→ **Check your understanding**
1 > Reproduce the adoption passage from "Sometimes when you" up to and including "there it is.", swapping "babysitting" for "pet-sitting".
2 > In the adoption passage, what did the pediatrician report was low in Lanie's bloodwork?

→ **Reading text**
-- Opening Marker --
Sometimes when you bring a new child home (at least for me), there isn't an instantaneous connection.  Sometimes it feels like babysitting.  Sometimes you wonder when the kid is going home and then you remember they are home.  I've heard from other adoptive parents that those feelings are all normal.  It can be shocking as a parent to not be immediately overwhelmed with love for that child you have been working for so long, but there it is. 

For me, my aha moment came two weeks ago.  Of course, I "love" the girls, and we have fallen into a good routine so  I don't feel like a completely crazy person anymore, but sometimes those lingering doubts come.  We noticed that Lanie had unusual bruising on her back, and being that she is nonmobile, we were concerned.  Children with DS are much more likely to get leukemia in general.  Our pediatrician didn't seem overly concerned but ran bloodwork just to be on the safe side.

We got the phone call the next day from the pediatrician.  It was early when the doc's number came up on my cell, and I had a sinking feeling.  They never call early if it's nothing.  She told me that Lanie's platelets were low, much lower than they had been previously, and that she was referring us to a hematologist.  I asked her if she was actually worried or just sending us to cover bases.  She told me she was worried, and that she had put a stat referral in.  She wanted us to be seen that next day (fri) or mon at the latest.  Her urgency in wanting us to be seen was not reassuring at all.  The hospital called us themselves an hour later, and that just made me even more nervous.
-- Closing Marker --
→ **Data shown**
-- Opening Marker --
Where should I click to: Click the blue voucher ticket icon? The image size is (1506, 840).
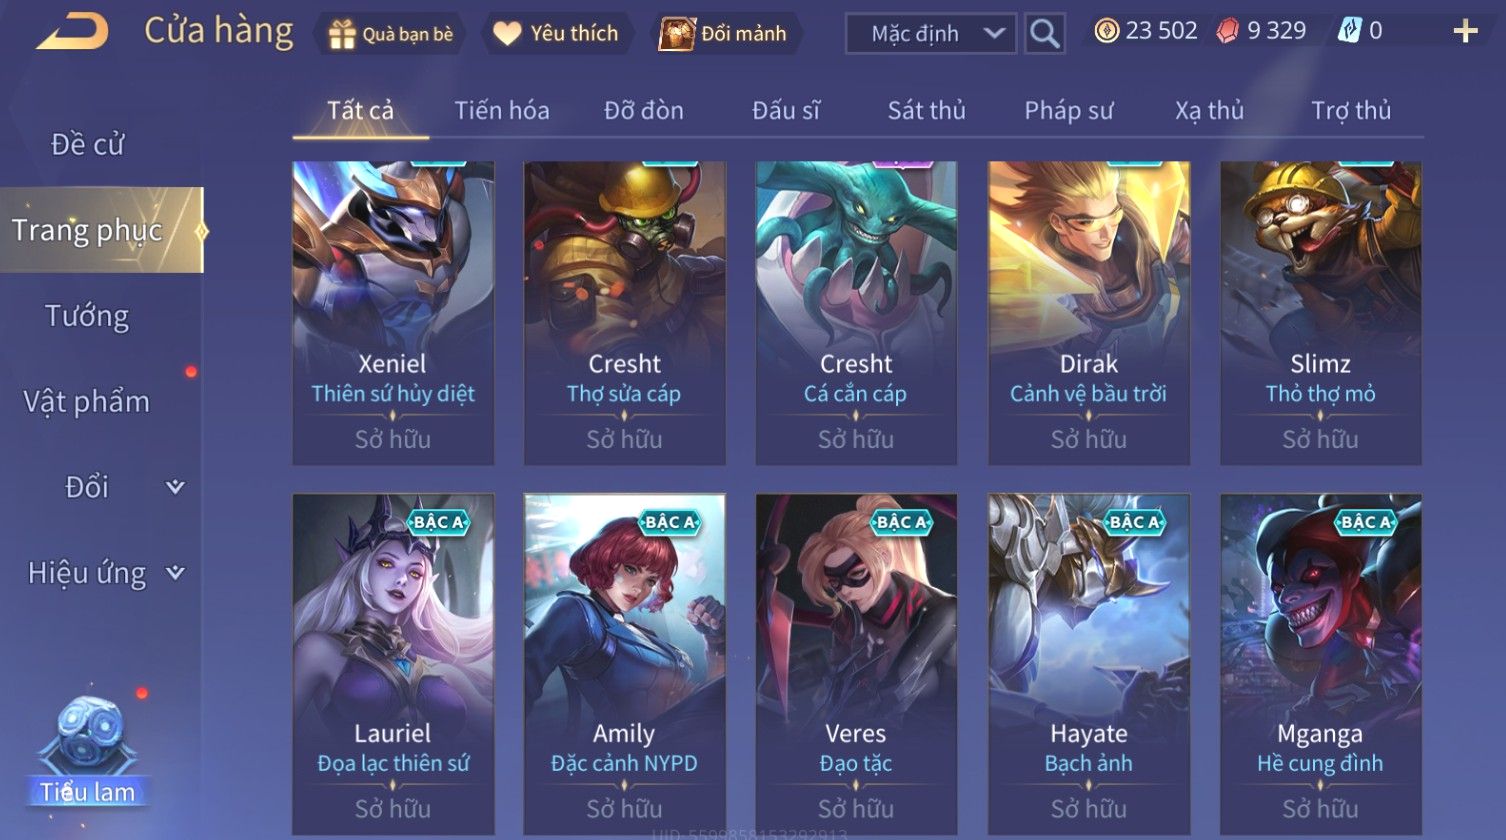pos(1350,32)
-- Closing Marker --
→ **Task-by-task results**
1 >
Sometimes when you bring a new child home (at least for me), there isn't an instantaneous connection.  Sometimes it feels like pet-sitting.  Sometimes you wonder when the kid is going home and then you remember they are home.  I've heard from other adoptive parents that those feelings are all normal.  It can be shocking as a parent to not be immediately overwhelmed with love for that child you have been working for so long, but there it is.

2 > Lanie's platelets, which were much lower than they had been previously.